Conclusion : Pour conclure sur le thème de l’eau, on peut revenir à l’Égypte pour montrer l’enjeu civilisationnel que
représente l’eau. Longtemps puissance régionale dominante, l’Egypte a pu préserver sa source civilisationnelle et
confirmer ainsi, à travers les siècles, qu’elle était bien « un don du Nil », comme l’avait écrit Hérodote au Ve siècle av.
J.C. Pourtant, la rapide croissance de l’Ethiopie, et l’affaiblissement égyptien ont modifié le rapport de force régional ce
qui s’est traduit par un déplacement du pouvoir hydraulique de l’aval (Egypte), vers l’amont (Ethiopie). L’accord signé en
1959, très favorable à l’Egypte qui recevait plus des trois-quart de l’eau du Nil, est remis en cause de facto par les
prélèvements importants réalisés par l’Ethiopie, fragilisant l’Egypte dont la population devrait atteindre 150 millions
d’habitants d’ici 2050 alors que le pays est déjà en situation de pénurie (699m3/hab/an soit sous le seuil de 1000).
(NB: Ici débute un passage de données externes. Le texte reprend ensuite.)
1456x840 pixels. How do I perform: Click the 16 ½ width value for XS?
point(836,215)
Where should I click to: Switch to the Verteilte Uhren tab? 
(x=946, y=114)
Souvent évoquée comme un stock, alors que c’est un flux, perçue comme une ressource attachée aux territoires
nationaux, alors qu’elle est à la fois mobile et indifférente aux frontières politiques, l’eau est un enjeu éminemment
géopolitique. Enjeu de civilisation qui nécessite une coopération à l’échelle régionale, la géopolitique de l’eau doit même
être envisagée à l’échelle mondiale pour être comprise dans toute sa complexité. La décomposition internationale du
processus de production qui conduit à délocaliser les activités industrielles consommatrices d’eau et le land grabbing
(achat de terres à l’étranger pour cultiver) qui conduit à délocaliser la consommation d’eau agricole, ne permettent plus
de raisonner en terme de consommation réelle (eau consommée sur le territoire) mais de consommation virtuelle (eau
3
consommée de façon indirecte par la consommation d’ensemble sur un territoire). Ainsi, la France, importe 1 221m
d’eau virtuelle par habitant, parfois aux dépens de pays en pénurie, alors que c’est un territoire richement pourvu. C’est
donc une « révolution bleue » qui doit s’opérer pour répondre au défi de la raréfaction des ressources et éviter la crise,
déjà visible dans certains pays en développement : cette révolution doit être politique et globale, pour éviter que l’eau ne
soit plus source de coopération mais qu’elle devienne uniquement source de conflit.